In 1961, the Connecticut Supreme Court acknowledged the general rule that a marriage valid where it was performed is valid everywhere (Catalano v. Catalano, 148 Conn. 288 citing Davis v. Davis, 119 Conn. 194,197 (1934)). But the Court recognized CGS § 46b-28 (then CGS § 46-6) as an exception to the rule.
The plaintiff in Catalano was an Italian subject who married her uncle, a Connecticut citizen, in Italy. Although the marriage was illegal in Italy, the couple got legal dispensation in that country to validate it. The couple returned to Connecticut after the marriage and started a family. The husband died shortly thereafter and the wife sought a spousal share of her husband's estate.
The Court held that although the marriage was valid where it was celebrated, it contravened the strong public policy in this state against incestuous marriages (currently CGS § 46b-21); thus, the plaintiff was not the decedent's surviving spouse. In reaching this conclusion, the Court reasoned that CGS § 46b-28 validates only marriages that could have been legally entered into in this state at the time they were performed. Since the consanguinity statute, which dates back to the 1700s, prohibited marriage between an uncle and a niece in this state, the Court found that the couple lacked the legal capacity § 46b-28 makes a prerequisite to the validity of such a marriage. Furthermore, the Court found that the penalty for incest (currently, up to five years imprisonment, a $ 2,000 fine, or both) reflected the state's strong public policy against such marriages.
By law, a person commits bigamy when he marries or purports to marry another person (1) in this state if either is lawfully married or (2) in any other state or country in violation of the laws thereof and knowingly cohabits and lives with such other person in this state as husband and wife. Bigamy is a class D felony, punishable by up to five years in prison, a $ 2,000 fine, or both (CGS § 53a-190).

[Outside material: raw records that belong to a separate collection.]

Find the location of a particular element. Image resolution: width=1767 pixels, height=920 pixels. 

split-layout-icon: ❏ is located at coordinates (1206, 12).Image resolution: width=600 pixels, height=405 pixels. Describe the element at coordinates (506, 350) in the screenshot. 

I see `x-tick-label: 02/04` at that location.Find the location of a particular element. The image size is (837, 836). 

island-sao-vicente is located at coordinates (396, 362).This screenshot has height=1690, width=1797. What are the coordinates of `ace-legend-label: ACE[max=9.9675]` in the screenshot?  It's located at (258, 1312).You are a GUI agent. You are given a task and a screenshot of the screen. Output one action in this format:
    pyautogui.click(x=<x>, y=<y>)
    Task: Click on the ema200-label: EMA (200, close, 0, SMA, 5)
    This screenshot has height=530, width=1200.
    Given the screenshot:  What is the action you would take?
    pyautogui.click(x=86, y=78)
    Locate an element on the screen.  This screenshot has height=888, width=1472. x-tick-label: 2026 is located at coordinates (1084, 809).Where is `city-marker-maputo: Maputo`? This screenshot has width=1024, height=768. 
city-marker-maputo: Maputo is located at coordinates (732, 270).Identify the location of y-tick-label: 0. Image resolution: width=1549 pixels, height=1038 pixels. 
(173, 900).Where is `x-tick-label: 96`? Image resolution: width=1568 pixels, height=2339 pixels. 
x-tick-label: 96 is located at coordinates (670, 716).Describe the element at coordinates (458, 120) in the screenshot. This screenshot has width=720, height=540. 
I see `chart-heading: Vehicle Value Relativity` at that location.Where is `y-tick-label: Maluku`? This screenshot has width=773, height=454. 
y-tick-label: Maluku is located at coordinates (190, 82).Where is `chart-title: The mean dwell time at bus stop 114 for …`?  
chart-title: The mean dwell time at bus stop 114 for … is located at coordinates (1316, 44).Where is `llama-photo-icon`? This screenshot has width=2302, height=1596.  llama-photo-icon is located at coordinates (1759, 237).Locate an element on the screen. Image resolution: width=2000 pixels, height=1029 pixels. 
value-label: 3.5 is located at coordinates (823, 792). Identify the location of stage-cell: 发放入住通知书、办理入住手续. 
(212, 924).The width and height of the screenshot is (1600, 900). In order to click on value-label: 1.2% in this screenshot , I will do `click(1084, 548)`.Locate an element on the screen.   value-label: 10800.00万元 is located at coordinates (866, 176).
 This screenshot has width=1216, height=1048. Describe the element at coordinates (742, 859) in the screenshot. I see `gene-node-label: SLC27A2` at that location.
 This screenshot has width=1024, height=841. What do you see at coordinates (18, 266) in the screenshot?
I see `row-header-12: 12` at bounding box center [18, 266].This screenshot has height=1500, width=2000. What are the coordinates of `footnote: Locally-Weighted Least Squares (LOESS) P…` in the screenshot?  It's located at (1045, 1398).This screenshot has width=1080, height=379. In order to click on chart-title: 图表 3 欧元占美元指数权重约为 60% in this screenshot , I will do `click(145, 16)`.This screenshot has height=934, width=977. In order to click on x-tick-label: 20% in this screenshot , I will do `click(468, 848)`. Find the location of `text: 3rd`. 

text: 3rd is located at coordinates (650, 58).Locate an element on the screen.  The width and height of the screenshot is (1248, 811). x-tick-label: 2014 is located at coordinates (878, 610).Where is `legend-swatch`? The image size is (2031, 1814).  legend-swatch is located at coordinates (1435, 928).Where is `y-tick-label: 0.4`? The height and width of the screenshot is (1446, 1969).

As with incest, the state's public policy against bigamy dates back 300 years. However unlike incest, the bigamy statute does not state that bigamous marriages are void in this state. Thus, a court would likely analyze whether a bigamous marriage, like an incestuous one, contravenes a strong state policy. In so doing, the court might find that Connecticut courts have refused to enforce claims under foreign law where this state's deeply rooted criminal statute prohibit recognition of the right (Ciampittiello v. Campitello, 134 Conn. 51 (1947); Singh v. Singh, 213 Conn. 637 (1990)).
After this analysis, the court would likely reach the same conclusion as the Catalano and Singh courts when determining the validity of a bigamous marriage.
By law, a court must grant an annulment if a marriage is void or voidable under the laws of this state or of the state in which the marriage was performed (CGS § 46b-40 (a)). An annulment declares that a marriage never existed as opposed to a dissolution, which dissolves an otherwise lawful marriage.
Connecticut courts have declared marriages void and granted annulments based on numerous different grounds, including fraud, mental incapacity, duress, and incest. In fact in 1990, the State Supreme Court held that a marriage between persons related to one another as half-uncle and half-niece is void under General Statutes 46b-21 and 53a-191 as incestuous (Singh, id).
As stated earlier, the law does not expressly state that a bigamous marriage is void. But the fact that bigamy is a crime and has been for 300 years may be proof of the legislature's intent to make such a marriage void in this state (Connecticut Practice, Vol. 7, Family Law and Practice, by Arnold Rutkin and Kathleen Hogan, West 1999).